Task to complete: Check each line of the records for "Collapse"; collect those that have it.

Stored records:
# # #

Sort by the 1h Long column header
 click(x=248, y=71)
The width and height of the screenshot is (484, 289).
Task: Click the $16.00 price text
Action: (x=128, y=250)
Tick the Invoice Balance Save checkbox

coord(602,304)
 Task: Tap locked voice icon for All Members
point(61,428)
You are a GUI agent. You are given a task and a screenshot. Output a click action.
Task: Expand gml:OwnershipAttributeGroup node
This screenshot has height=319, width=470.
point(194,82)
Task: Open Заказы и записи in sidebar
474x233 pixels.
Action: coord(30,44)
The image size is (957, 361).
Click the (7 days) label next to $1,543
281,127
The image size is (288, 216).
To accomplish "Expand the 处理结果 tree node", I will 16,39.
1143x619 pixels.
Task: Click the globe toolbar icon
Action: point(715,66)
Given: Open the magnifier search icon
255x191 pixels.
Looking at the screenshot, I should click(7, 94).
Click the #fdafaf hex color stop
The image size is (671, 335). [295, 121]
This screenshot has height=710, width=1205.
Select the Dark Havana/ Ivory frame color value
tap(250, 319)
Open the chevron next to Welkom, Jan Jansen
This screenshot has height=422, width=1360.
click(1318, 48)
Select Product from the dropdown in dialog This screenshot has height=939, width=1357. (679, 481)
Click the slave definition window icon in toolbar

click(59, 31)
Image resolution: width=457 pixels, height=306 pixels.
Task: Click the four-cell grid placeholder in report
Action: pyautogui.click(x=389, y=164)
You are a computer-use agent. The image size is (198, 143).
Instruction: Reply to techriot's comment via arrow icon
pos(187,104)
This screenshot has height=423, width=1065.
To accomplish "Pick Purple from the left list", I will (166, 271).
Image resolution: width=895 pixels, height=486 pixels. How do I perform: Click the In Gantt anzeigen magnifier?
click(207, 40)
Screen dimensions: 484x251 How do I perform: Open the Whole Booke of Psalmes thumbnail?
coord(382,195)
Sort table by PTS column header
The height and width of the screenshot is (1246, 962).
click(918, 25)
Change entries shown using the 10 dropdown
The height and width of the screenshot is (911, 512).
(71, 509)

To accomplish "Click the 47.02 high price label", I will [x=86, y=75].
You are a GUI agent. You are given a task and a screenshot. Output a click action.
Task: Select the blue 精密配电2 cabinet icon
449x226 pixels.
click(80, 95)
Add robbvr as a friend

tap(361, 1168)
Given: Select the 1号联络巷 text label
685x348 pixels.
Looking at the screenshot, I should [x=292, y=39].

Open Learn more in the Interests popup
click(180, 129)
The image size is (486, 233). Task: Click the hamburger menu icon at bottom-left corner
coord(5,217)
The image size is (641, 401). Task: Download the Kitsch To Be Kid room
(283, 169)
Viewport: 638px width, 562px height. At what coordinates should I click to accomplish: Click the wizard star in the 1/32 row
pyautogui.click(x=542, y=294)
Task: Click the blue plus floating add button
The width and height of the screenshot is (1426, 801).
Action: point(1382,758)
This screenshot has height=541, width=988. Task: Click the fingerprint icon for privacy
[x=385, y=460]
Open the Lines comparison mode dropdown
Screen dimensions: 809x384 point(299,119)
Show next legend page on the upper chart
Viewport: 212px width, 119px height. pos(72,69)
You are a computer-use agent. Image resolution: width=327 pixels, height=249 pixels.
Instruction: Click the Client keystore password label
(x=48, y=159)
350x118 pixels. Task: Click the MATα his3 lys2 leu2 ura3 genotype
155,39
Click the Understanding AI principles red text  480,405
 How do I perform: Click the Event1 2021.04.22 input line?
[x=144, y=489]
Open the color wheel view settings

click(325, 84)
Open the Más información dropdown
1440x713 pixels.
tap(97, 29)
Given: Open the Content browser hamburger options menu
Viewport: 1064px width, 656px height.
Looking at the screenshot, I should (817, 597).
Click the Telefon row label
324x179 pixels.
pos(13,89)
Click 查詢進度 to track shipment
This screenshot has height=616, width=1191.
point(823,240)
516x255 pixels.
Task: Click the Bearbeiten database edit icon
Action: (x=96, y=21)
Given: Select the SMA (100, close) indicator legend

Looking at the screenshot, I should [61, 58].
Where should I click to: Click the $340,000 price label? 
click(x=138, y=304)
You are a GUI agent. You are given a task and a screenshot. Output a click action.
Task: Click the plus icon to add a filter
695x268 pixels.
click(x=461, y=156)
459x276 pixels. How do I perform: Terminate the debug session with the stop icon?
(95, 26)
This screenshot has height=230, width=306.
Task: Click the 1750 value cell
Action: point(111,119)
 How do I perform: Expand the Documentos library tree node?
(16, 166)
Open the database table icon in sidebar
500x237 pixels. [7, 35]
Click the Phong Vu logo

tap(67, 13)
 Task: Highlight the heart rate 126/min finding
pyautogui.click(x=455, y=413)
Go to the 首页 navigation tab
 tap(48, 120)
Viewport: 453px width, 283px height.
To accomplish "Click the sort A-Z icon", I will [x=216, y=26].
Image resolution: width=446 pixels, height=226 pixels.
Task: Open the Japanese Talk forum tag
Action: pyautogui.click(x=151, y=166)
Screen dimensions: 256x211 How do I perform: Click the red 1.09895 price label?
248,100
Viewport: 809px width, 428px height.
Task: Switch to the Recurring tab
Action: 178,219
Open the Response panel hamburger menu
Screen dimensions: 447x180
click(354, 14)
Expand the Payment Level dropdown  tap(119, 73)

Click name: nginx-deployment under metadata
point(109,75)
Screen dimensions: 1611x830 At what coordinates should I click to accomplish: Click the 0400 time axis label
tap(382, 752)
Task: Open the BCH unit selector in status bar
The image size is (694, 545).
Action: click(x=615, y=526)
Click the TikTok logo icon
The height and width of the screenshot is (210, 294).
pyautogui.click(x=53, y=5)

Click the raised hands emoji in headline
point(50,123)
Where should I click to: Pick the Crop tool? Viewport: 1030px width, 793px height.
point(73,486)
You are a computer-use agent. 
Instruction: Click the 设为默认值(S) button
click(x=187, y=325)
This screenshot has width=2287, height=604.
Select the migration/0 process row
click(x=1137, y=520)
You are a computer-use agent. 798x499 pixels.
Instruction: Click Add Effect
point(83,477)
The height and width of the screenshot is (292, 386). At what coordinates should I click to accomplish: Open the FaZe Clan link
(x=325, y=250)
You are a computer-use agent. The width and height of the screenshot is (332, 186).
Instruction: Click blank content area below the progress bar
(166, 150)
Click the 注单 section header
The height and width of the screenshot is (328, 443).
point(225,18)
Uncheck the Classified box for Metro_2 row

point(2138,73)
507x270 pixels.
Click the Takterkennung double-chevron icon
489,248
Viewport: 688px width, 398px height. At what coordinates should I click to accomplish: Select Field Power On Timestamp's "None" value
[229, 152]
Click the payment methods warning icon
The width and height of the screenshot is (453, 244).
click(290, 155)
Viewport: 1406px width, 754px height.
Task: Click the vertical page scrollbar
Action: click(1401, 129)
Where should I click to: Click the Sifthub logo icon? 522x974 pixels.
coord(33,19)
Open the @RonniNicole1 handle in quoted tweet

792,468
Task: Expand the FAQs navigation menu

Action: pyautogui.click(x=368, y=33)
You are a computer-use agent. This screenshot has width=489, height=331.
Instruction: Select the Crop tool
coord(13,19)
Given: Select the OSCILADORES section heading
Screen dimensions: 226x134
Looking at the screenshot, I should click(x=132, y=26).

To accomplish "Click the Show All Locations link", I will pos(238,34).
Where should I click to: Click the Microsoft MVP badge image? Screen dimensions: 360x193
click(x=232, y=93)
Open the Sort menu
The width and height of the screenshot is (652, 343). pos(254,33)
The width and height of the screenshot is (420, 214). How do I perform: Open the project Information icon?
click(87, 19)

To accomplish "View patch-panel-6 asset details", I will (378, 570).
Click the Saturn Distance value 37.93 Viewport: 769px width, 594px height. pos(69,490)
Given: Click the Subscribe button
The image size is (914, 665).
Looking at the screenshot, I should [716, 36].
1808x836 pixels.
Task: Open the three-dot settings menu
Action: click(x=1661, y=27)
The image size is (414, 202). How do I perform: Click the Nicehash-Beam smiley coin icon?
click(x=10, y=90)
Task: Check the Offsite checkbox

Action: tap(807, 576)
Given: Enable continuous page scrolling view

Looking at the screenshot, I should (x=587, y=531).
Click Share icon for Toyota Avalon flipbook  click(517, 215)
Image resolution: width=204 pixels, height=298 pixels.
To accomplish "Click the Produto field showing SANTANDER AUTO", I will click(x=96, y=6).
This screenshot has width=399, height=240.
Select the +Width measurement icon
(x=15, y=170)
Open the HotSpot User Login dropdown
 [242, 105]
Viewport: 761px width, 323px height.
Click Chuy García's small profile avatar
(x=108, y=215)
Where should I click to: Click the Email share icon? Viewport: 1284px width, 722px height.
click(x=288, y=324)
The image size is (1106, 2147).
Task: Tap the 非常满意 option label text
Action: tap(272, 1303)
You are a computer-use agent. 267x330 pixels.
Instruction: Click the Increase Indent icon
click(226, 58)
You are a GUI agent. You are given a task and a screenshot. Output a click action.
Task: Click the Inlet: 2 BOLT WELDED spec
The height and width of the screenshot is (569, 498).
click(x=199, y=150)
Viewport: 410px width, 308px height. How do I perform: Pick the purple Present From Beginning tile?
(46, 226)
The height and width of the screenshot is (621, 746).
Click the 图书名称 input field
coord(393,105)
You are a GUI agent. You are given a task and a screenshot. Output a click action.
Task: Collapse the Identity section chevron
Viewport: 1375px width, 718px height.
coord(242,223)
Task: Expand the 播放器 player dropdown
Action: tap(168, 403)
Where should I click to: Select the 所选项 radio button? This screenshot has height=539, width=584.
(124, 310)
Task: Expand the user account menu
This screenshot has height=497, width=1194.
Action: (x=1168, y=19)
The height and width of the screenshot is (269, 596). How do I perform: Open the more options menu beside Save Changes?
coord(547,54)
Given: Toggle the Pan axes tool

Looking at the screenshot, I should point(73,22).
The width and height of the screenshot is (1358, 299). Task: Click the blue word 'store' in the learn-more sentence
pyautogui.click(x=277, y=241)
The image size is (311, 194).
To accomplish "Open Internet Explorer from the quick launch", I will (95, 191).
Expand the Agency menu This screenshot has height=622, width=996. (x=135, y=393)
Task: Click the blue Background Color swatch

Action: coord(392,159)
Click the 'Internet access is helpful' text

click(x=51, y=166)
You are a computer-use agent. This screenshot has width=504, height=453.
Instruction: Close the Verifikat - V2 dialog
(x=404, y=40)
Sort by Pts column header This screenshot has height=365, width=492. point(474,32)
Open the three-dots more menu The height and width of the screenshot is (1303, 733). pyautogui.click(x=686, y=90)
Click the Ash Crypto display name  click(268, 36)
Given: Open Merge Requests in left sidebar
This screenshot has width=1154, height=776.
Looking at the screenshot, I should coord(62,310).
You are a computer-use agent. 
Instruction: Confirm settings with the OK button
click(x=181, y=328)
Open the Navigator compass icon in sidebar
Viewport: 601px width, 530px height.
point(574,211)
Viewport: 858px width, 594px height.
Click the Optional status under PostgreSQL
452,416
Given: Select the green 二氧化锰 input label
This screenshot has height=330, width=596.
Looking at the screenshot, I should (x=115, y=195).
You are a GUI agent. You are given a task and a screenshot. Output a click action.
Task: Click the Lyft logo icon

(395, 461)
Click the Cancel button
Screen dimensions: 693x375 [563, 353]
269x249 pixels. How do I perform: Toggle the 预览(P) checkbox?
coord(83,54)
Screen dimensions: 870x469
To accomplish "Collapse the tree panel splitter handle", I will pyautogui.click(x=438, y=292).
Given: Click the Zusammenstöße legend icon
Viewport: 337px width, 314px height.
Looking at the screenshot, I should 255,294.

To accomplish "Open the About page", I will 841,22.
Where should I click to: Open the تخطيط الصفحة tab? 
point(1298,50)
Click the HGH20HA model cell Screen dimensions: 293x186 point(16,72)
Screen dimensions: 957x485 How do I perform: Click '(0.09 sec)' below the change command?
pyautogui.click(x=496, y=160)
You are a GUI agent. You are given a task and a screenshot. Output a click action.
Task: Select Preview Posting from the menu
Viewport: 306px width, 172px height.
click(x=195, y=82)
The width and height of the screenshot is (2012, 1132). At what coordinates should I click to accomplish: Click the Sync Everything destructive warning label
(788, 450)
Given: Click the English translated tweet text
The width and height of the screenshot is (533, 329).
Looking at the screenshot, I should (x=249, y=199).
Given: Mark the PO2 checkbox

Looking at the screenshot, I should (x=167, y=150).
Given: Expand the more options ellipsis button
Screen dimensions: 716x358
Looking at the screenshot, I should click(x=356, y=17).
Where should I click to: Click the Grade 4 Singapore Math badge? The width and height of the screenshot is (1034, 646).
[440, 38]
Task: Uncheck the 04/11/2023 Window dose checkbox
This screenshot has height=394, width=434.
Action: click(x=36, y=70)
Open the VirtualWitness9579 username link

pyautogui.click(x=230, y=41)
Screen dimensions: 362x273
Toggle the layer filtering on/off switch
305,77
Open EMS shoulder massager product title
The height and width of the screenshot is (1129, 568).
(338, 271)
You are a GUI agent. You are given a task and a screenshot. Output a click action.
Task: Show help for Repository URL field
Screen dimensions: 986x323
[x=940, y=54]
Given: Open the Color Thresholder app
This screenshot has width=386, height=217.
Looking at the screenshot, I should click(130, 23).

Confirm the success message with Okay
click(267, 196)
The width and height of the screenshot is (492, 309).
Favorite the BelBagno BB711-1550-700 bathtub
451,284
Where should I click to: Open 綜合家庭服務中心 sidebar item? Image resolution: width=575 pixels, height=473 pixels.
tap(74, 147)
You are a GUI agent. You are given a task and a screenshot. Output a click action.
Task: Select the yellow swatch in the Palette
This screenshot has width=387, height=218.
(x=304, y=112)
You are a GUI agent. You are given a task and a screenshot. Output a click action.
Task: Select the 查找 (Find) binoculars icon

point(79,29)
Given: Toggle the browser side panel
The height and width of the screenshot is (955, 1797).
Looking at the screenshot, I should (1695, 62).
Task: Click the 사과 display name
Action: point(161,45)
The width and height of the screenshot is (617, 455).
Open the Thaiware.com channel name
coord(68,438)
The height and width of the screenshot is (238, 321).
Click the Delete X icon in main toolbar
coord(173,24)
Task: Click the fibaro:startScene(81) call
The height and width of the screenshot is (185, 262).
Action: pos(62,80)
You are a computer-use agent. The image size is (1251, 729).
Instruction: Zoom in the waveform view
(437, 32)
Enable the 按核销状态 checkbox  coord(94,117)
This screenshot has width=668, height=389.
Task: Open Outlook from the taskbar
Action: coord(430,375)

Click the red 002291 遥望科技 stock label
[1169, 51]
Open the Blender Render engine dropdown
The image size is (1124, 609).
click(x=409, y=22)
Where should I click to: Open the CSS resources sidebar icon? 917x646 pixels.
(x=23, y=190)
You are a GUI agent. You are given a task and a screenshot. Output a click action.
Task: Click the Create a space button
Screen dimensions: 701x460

# # #

Result of the exercise:
Task: Collapse the Identity section chevron
To accomplish "Collapse the tree panel splitter handle", I will pyautogui.click(x=438, y=292).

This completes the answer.